Copy the items from the first line through the line containing "Каталог товарів (338, 241)", both included, replacing each "Locate" with "Find" and changing nothing else.

Data lines ->
--- Start ---

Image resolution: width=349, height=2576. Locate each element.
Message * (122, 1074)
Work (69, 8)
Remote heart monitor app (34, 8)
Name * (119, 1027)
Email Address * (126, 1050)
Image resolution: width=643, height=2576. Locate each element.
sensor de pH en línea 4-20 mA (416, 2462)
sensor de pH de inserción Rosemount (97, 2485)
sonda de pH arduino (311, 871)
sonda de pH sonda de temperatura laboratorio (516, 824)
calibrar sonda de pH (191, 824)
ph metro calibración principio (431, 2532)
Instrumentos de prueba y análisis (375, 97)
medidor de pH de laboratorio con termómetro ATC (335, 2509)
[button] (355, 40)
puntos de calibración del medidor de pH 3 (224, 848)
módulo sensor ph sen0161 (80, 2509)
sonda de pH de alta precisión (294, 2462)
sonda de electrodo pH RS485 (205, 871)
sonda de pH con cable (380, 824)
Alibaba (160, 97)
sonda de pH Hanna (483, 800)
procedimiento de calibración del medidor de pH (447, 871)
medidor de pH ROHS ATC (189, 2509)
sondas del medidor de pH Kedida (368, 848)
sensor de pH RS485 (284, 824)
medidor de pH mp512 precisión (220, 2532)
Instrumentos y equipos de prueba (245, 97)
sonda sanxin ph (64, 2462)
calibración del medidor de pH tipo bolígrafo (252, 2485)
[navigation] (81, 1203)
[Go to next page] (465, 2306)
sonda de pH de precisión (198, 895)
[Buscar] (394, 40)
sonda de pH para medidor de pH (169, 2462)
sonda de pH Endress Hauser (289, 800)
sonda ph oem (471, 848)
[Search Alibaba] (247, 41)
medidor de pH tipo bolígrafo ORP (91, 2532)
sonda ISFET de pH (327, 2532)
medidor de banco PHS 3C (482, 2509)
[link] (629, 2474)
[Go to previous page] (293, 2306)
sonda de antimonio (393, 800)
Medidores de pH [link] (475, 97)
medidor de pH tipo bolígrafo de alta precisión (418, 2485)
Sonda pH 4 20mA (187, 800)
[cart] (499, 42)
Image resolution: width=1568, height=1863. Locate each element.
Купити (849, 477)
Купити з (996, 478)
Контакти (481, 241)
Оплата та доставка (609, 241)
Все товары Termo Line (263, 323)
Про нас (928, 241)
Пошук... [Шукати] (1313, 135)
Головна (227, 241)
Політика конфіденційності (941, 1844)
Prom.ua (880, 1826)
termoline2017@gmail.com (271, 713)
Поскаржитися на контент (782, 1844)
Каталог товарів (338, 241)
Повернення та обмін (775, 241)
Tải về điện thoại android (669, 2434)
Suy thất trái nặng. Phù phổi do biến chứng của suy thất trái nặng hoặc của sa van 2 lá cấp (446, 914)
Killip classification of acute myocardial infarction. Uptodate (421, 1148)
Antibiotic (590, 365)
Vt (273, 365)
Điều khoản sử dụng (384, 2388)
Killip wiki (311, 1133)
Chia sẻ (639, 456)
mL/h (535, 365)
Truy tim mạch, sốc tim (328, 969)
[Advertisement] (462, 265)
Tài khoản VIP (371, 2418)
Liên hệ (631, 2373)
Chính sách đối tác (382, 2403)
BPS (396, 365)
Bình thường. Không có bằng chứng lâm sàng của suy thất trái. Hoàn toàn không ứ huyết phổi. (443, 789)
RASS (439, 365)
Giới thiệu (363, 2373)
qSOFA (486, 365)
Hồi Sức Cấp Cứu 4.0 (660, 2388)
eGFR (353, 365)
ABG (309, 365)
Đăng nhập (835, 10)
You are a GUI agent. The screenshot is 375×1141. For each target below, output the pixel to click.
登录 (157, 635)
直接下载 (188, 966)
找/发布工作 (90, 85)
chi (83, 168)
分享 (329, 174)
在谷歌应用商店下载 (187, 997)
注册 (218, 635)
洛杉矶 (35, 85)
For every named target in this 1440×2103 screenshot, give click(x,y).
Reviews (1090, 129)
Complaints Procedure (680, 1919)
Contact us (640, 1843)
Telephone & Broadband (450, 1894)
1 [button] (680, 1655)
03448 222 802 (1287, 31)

--- End ---

Reply to the task ->
Image resolution: width=349, height=2576. Find each element.
Message * (122, 1074)
Work (69, 8)
Remote heart monitor app (34, 8)
Name * (119, 1027)
Email Address * (126, 1050)
Image resolution: width=643, height=2576. Find each element.
sensor de pH en línea 4-20 mA (416, 2462)
sensor de pH de inserción Rosemount (97, 2485)
sonda de pH arduino (311, 871)
sonda de pH sonda de temperatura laboratorio (516, 824)
calibrar sonda de pH (191, 824)
ph metro calibración principio (431, 2532)
Instrumentos de prueba y análisis (375, 97)
medidor de pH de laboratorio con termómetro ATC (335, 2509)
[button] (355, 40)
puntos de calibración del medidor de pH 3 (224, 848)
módulo sensor ph sen0161 (80, 2509)
sonda de pH de alta precisión (294, 2462)
sonda de electrodo pH RS485 (205, 871)
sonda de pH con cable (380, 824)
Alibaba (160, 97)
sonda de pH Hanna (483, 800)
procedimiento de calibración del medidor de pH (447, 871)
medidor de pH ROHS ATC (189, 2509)
sondas del medidor de pH Kedida (368, 848)
sensor de pH RS485 (284, 824)
medidor de pH mp512 precisión (220, 2532)
Instrumentos y equipos de prueba (245, 97)
sonda sanxin ph (64, 2462)
calibración del medidor de pH tipo bolígrafo (252, 2485)
[navigation] (81, 1203)
[Go to next page] (465, 2306)
sonda de pH de precisión (198, 895)
[Buscar] (394, 40)
sonda de pH para medidor de pH (169, 2462)
sonda de pH Endress Hauser (289, 800)
sonda ph oem (471, 848)
[Search Alibaba] (247, 41)
medidor de pH tipo bolígrafo ORP (91, 2532)
sonda ISFET de pH (327, 2532)
medidor de banco PHS 3C (482, 2509)
[link] (629, 2474)
[Go to previous page] (293, 2306)
sonda de antimonio (393, 800)
Medidores de pH [link] (475, 97)
medidor de pH tipo bolígrafo de alta precisión (418, 2485)
Sonda pH 4 20mA (187, 800)
[cart] (499, 42)
Image resolution: width=1568, height=1863. Find each element.
Купити (849, 477)
Купити з (996, 478)
Контакти (481, 241)
Оплата та доставка (609, 241)
Все товары Termo Line (263, 323)
Про нас (928, 241)
Пошук... [Шукати] (1313, 135)
Головна (227, 241)
Політика конфіденційності (941, 1844)
Prom.ua (880, 1826)
termoline2017@gmail.com (271, 713)
Поскаржитися на контент (782, 1844)
Каталог товарів (338, 241)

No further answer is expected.